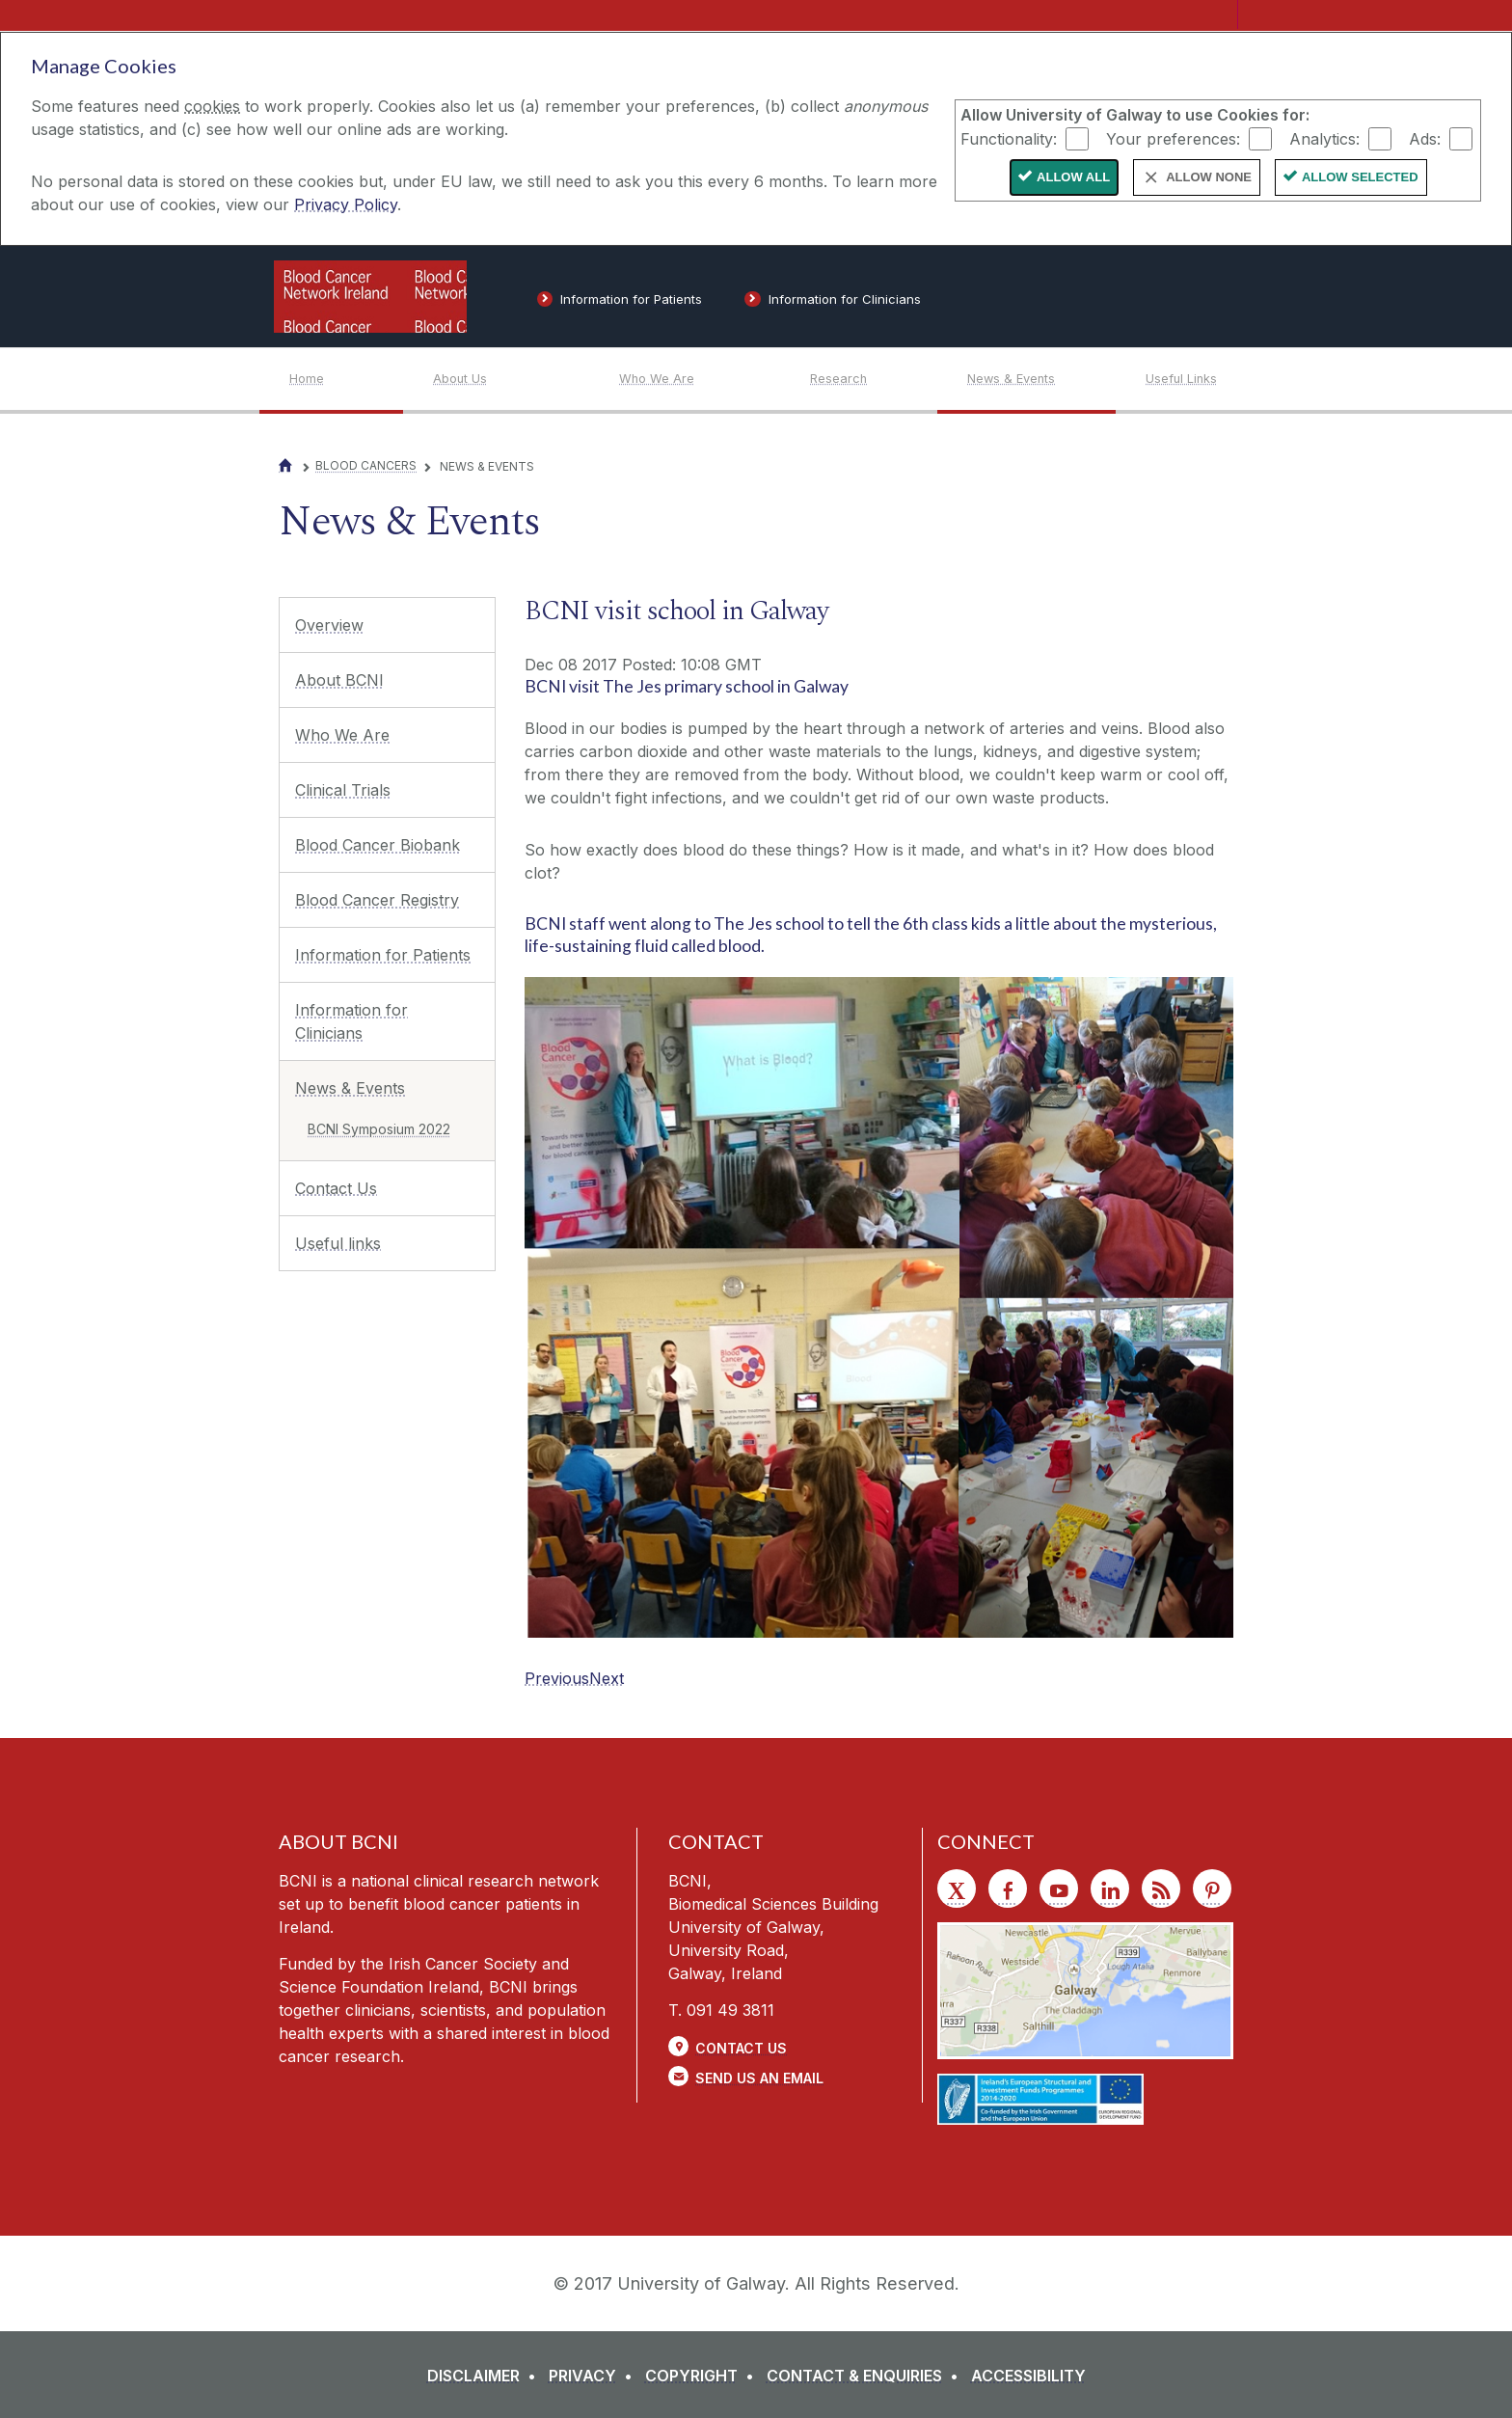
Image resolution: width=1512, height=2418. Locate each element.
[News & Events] (1041, 379)
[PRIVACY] (594, 2375)
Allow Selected (1360, 177)
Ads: (1425, 138)
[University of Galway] (1093, 295)
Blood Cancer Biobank (377, 845)
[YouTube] (1059, 1888)
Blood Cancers (366, 465)
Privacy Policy (345, 204)
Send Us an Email (759, 2078)
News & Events (350, 1088)
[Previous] (557, 1678)
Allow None (1209, 177)
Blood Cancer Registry (377, 900)
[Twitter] (956, 1888)
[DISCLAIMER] (485, 2375)
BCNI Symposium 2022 (379, 1129)
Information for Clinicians (351, 1021)
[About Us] (511, 379)
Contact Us (336, 1188)
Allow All (1073, 177)
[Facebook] (1007, 1888)
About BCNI (339, 680)
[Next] (606, 1678)
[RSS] (1161, 1888)
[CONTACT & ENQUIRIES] (866, 2375)
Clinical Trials (343, 790)
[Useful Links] (1184, 379)
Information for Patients (383, 954)
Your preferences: (1173, 138)
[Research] (873, 379)
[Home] (346, 379)
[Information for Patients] (620, 302)
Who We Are (342, 735)
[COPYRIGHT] (703, 2375)
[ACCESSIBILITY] (1028, 2375)
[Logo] (370, 296)
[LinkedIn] (1110, 1888)
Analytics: (1324, 138)
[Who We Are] (699, 379)
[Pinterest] (1212, 1888)
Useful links (338, 1243)
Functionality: (1008, 138)
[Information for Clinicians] (832, 302)
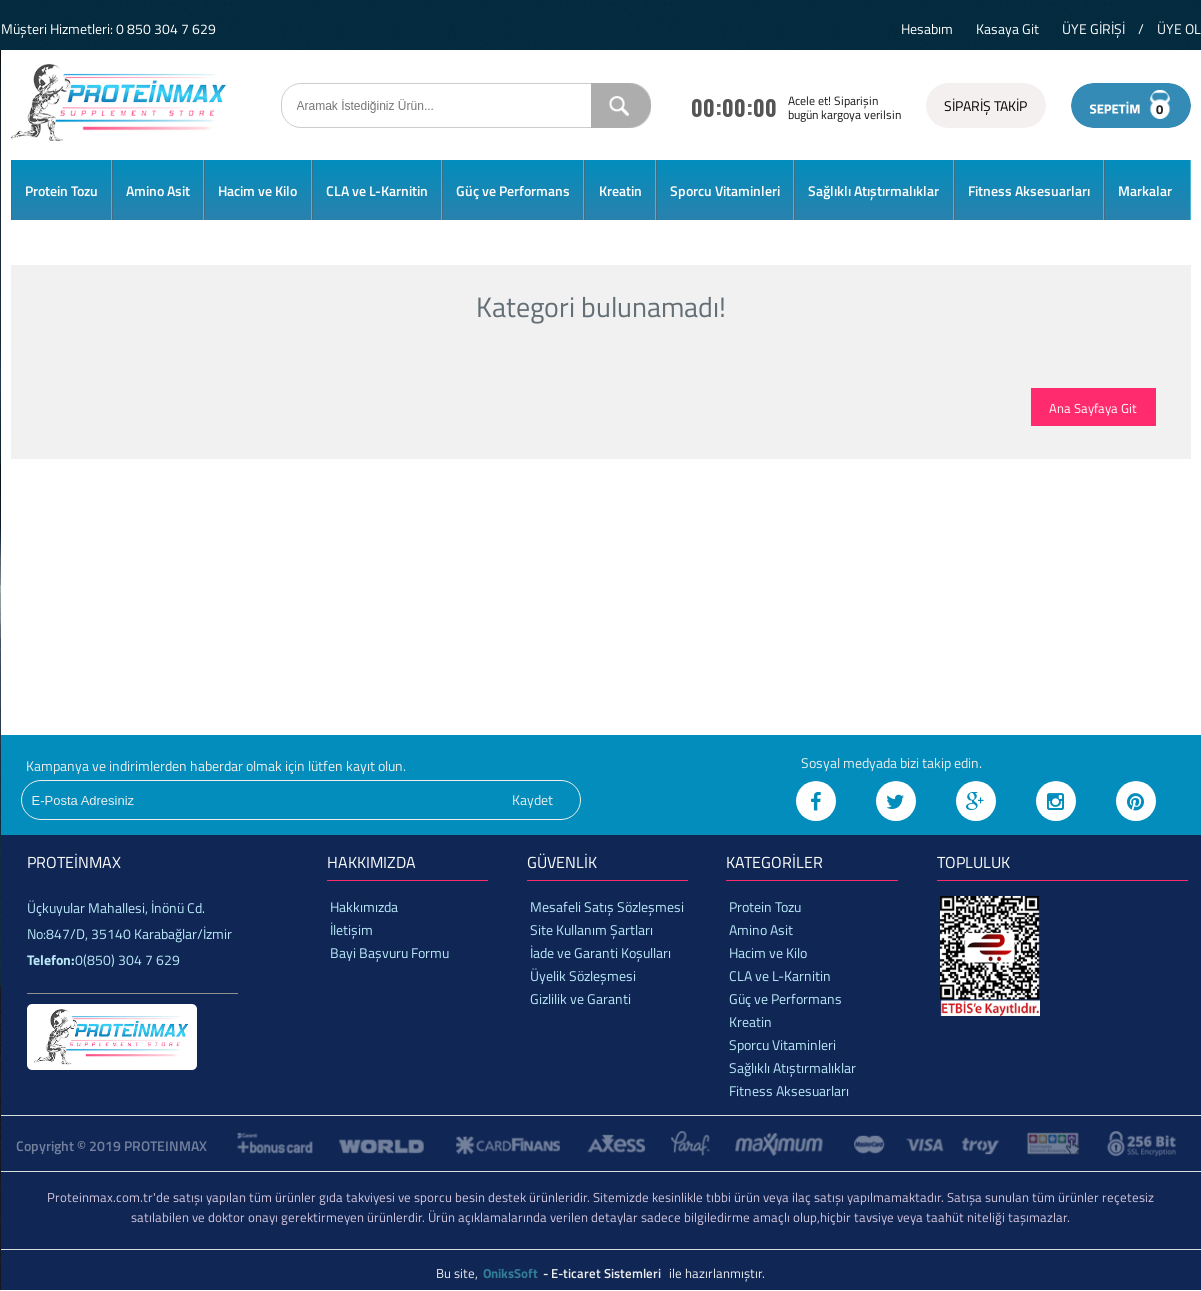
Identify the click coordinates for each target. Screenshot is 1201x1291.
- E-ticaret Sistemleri (605, 1273)
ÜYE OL (1179, 28)
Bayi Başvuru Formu (389, 952)
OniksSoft (512, 1273)
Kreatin (620, 190)
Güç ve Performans (513, 190)
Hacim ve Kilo (257, 190)
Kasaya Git (1007, 28)
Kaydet (532, 799)
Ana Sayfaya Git (1093, 408)
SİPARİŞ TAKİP (985, 105)
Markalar (1145, 190)
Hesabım (927, 28)
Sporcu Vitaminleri (725, 190)
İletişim (351, 929)
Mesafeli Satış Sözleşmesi (607, 906)
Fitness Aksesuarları (1029, 190)
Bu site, (458, 1273)
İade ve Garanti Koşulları (600, 952)
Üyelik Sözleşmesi (583, 975)
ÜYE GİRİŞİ (1093, 28)
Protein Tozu (61, 190)
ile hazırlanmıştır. (717, 1273)
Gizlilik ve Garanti (580, 998)
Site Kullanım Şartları (591, 929)
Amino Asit (158, 190)
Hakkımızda (364, 906)
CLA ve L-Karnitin (377, 190)
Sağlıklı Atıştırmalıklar (873, 190)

### [What the task asks]
I need every line of the data that has the word "each"; please list them.

### [Written answer]
Image resolution: width=1512, height=2418. Locate each element.
Identify the click coordinates for each target. Screenshot is 1201x1291.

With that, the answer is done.